(Data items)
____________________
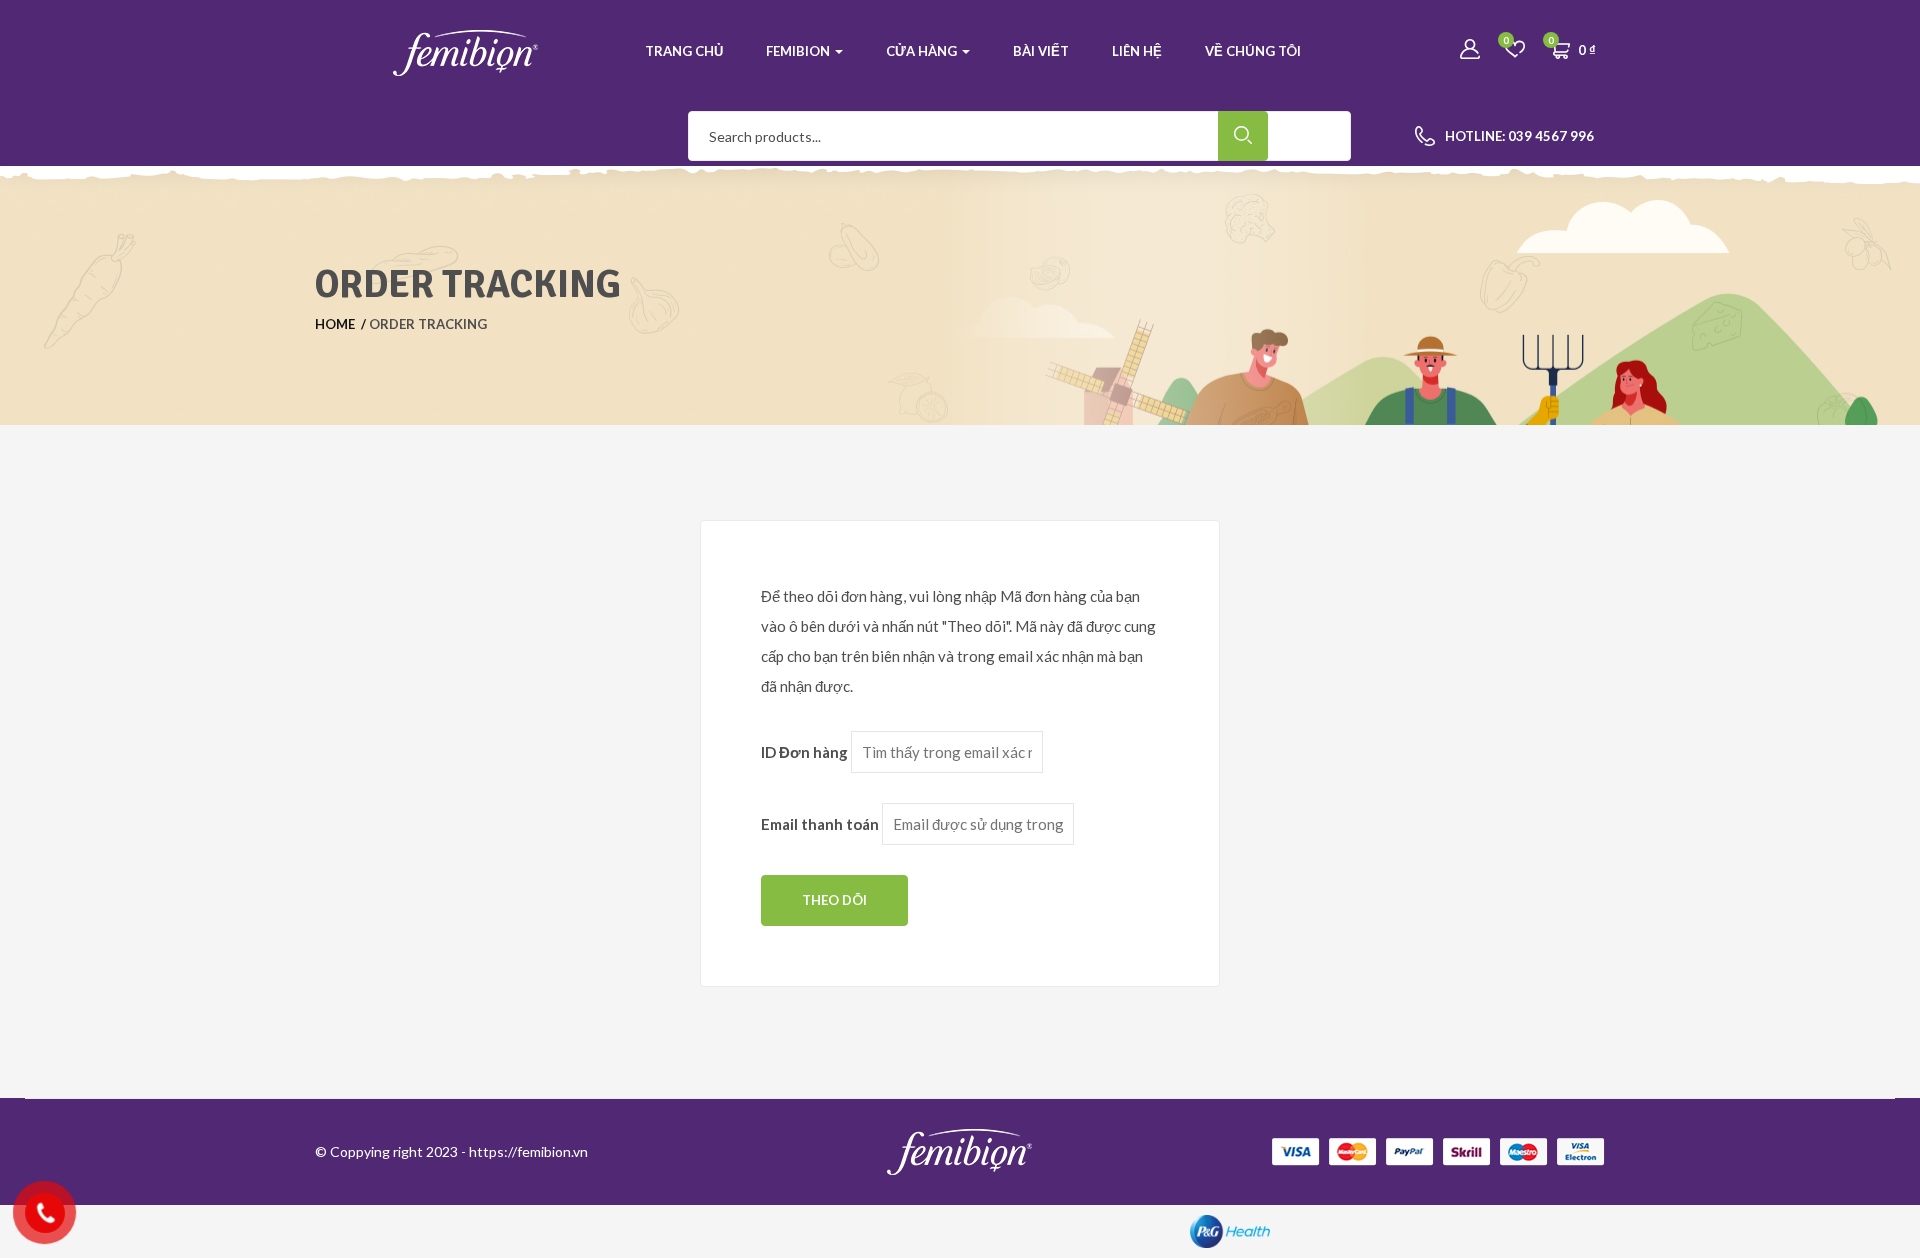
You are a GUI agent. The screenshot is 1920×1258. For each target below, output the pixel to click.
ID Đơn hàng (804, 752)
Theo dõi (834, 900)
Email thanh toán (820, 824)
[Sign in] (1470, 50)
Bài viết (1041, 51)
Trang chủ (684, 51)
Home (335, 324)
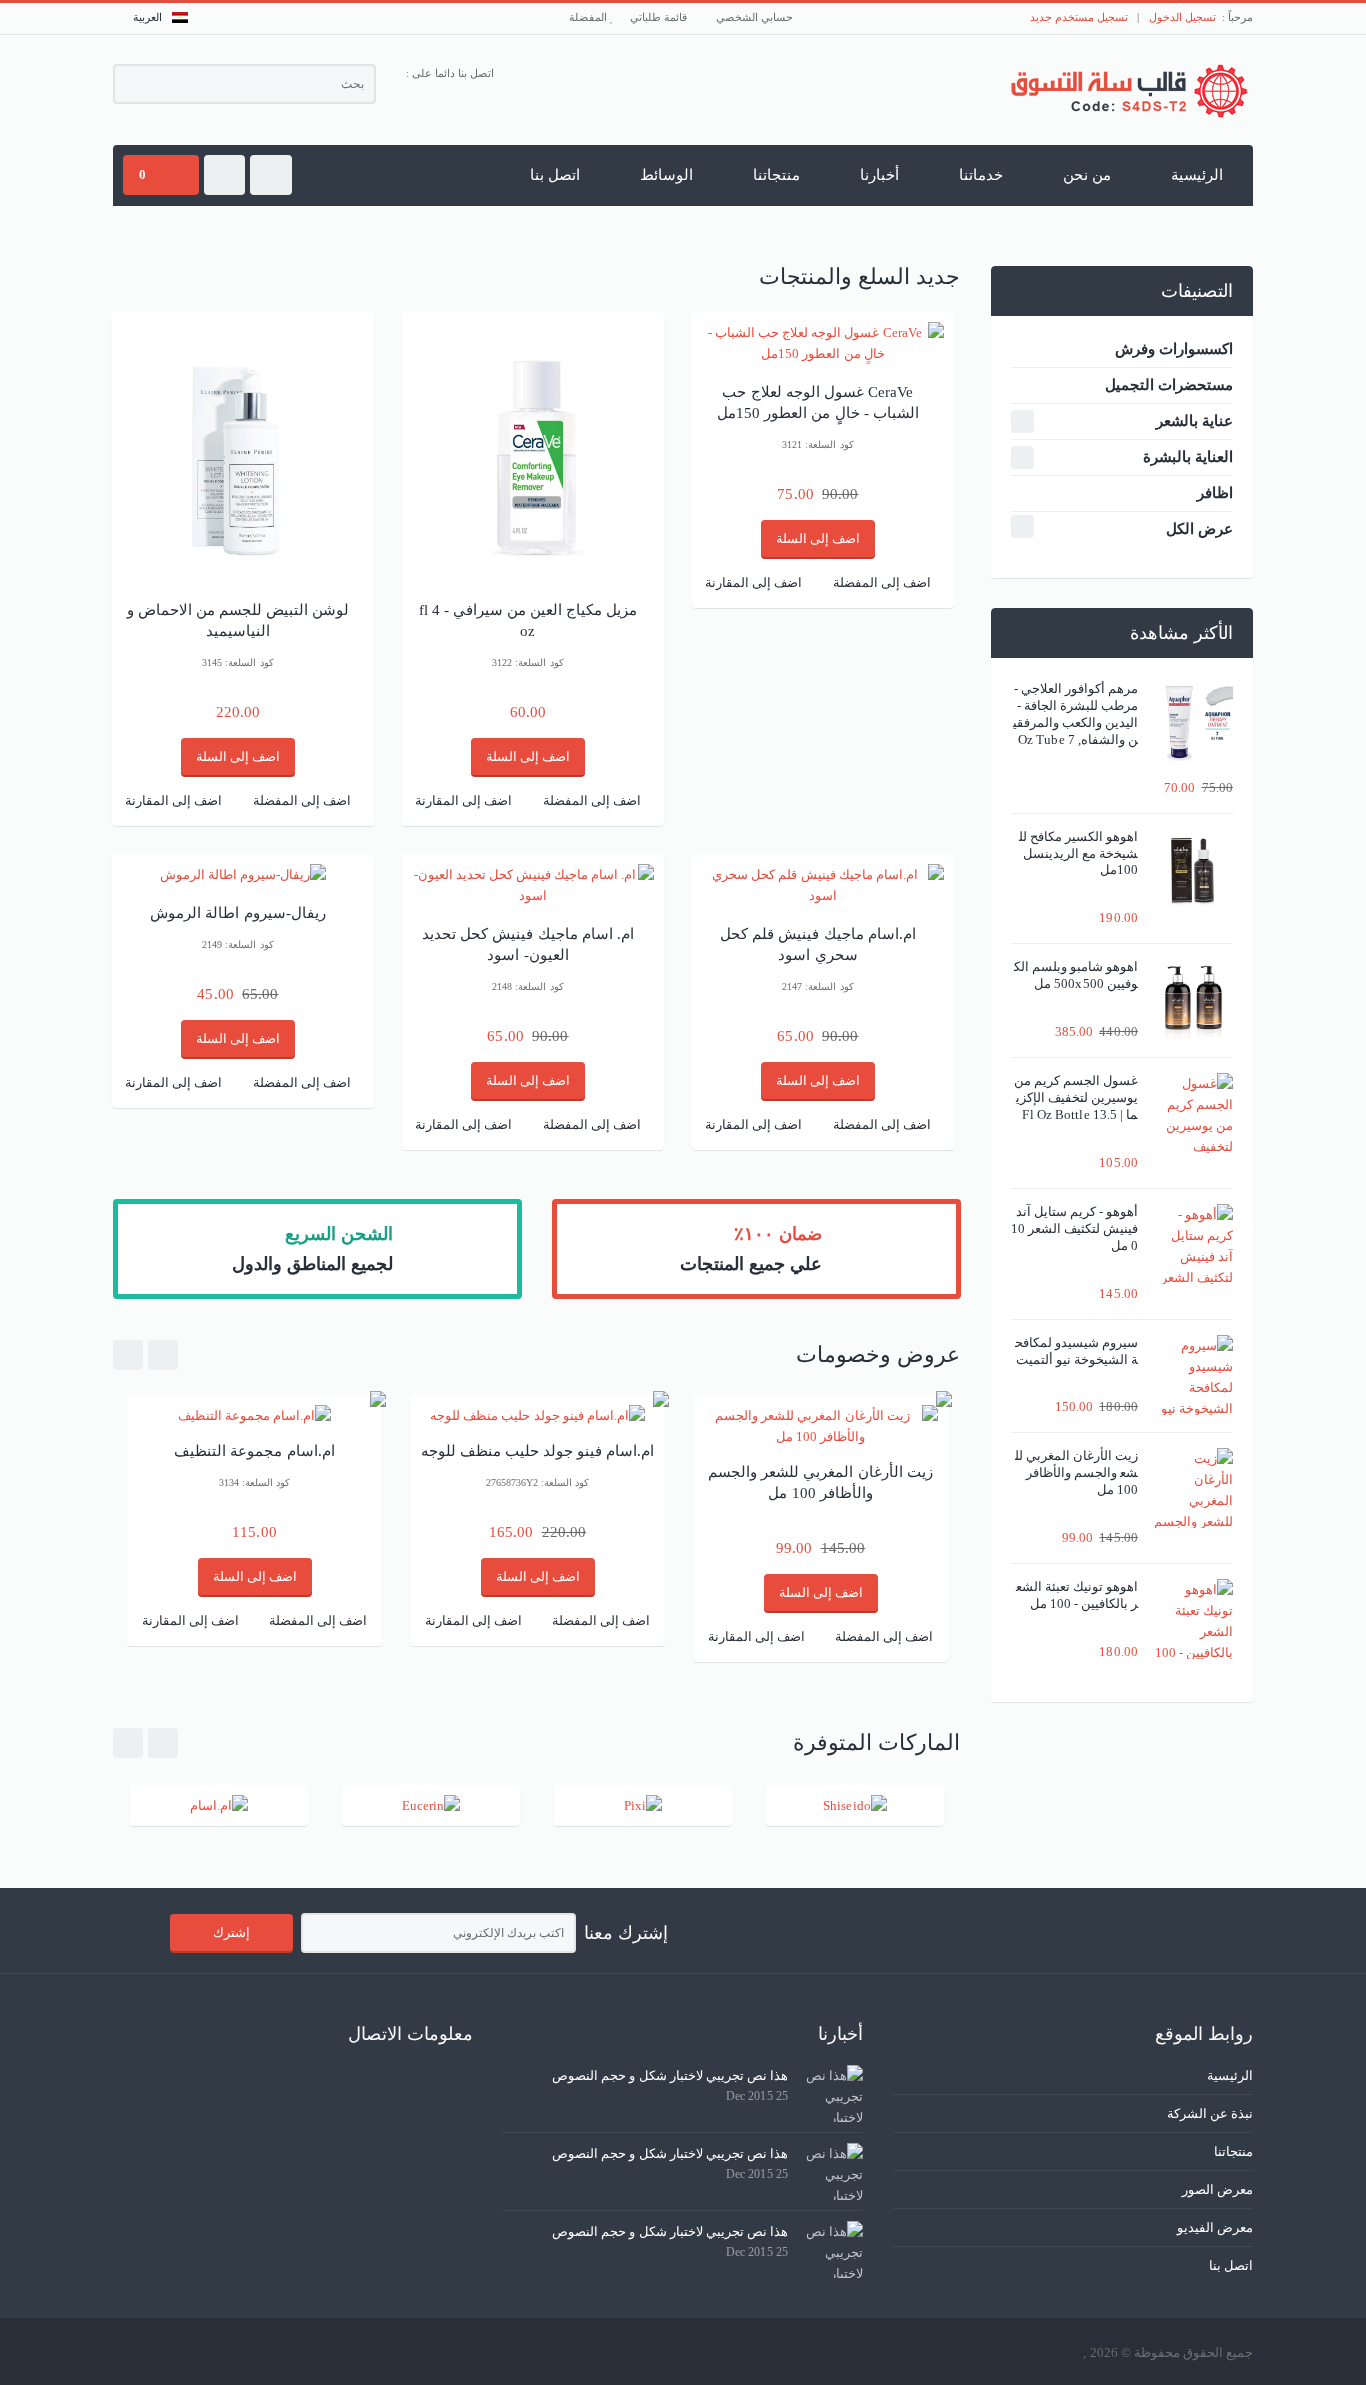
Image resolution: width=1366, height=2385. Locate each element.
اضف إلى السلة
____________________
Write the entries above out in full, exactly, with no images.

You are a GUI agent. The screenshot is 1920×1258. For each target below, output the pixel to click.
ID Đơn hàng (804, 752)
Theo dõi (834, 900)
Email thanh toán (820, 824)
[Sign in] (1470, 50)
Bài viết (1041, 51)
Trang chủ (684, 51)
Home (335, 324)
Image resolution: width=1366, height=2385. Locate each element.
اضف إلى السلة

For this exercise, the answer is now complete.